John Raymond, 53, a San Francisco free-lance writer, has corresponded personally with Caspar Weinberger, Erskine Caldwell, Dizzy Gillespie and about 200 other famous personalities. What's his secret?
In a studied 9-year-old's scrawl, Raymond has been sending letters like this one:
"Dear Mr. Weinberger:
"I'm 9 and my father named me Caspar. He died, so I didn't ask him why. You are the only other Caspar I ever heard of. I hate my name because the kids at school joke about it. Where did you get your name from? Will you be my friend? I sure need one.

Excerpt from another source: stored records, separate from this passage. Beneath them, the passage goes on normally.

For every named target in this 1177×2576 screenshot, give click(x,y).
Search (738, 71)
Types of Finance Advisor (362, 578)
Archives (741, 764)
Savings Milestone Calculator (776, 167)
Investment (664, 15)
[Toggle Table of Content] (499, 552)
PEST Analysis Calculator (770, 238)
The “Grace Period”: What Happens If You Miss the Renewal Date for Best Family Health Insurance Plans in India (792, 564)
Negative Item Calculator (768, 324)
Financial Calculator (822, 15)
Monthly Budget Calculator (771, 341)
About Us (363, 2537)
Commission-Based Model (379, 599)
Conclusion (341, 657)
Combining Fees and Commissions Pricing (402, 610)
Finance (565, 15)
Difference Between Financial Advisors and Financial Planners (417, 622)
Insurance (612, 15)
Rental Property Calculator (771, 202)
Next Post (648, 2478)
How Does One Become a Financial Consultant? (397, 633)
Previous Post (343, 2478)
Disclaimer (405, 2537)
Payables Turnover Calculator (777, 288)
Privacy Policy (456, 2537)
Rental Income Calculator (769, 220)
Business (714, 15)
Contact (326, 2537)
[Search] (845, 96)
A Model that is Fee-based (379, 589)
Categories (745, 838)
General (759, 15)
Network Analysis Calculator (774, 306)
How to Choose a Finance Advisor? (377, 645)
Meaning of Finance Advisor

"Your friend, Caspar Fox."
Defense Secretary Weinberger responded, reminding young "Fox" that Caspar was one of the wise men in the Bible.
Raymond said he received responses from 70 percent of the celebrities he wrote to.
Sen. Alfonse D'Amato (R-N.Y.) sensed something amiss when he received a letter from young "Alfonse Fox." He checked and found the return address was phony.
"He wrote me a note anyway," said Raymond. It said, "Dear Alfonse. I got your nice letter and want you to know I sympathize with your problem. But it's not your biggest problem. Your biggest problem is that if I ever get a hold of you I'll break your neck."
Raymond said that while he was writing his hoax letters he felt a little guilty. But now he is not sorry and hopes the people who wrote to him will not be angry. "It showed that people are really nice. They were all really interested in a kid with a name problem. All the letters have a gentle quality and it is amazing how they really opened up," he said.
Raymond plans to publish a book titled "Alias Caspar Fox: Fastest Pen in the West."